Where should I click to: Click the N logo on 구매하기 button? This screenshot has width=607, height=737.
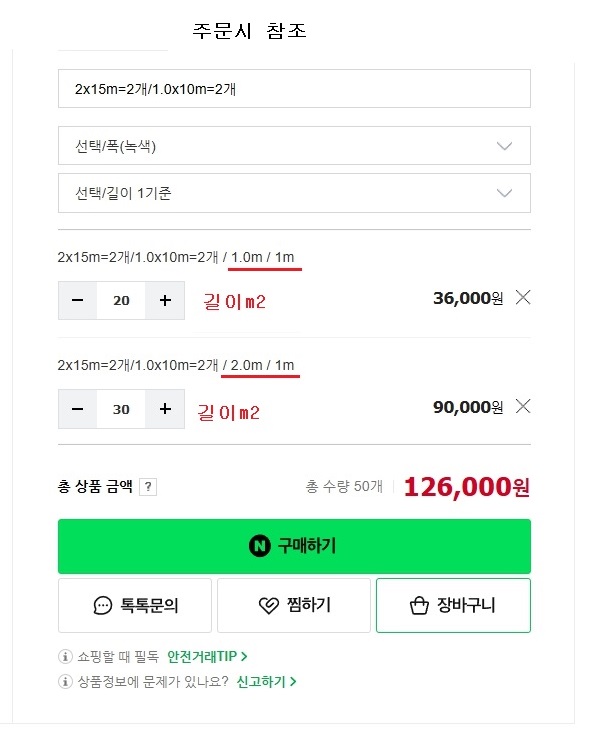coord(260,546)
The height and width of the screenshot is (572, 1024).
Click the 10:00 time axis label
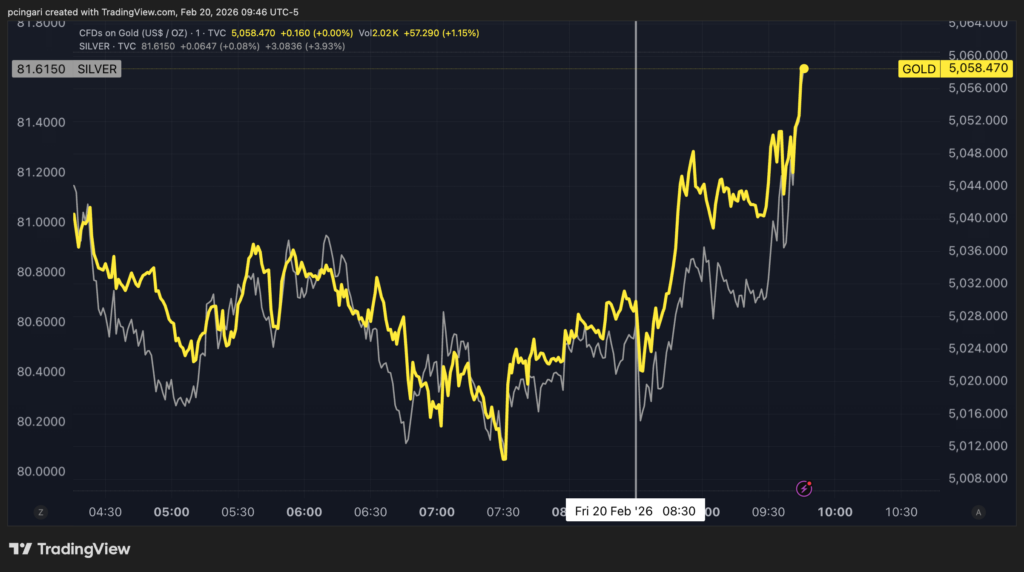pyautogui.click(x=835, y=512)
____________________
### WHAT IS EXPECTED
Although the records above contain pictures, only their text is to be repeated, exactly as given.

### ANSWER SECTION
Where should I click to: Click the N logo on 구매하기 button? This screenshot has width=607, height=737.
coord(260,546)
The height and width of the screenshot is (572, 1024).
Click the 10:00 time axis label
pyautogui.click(x=835, y=512)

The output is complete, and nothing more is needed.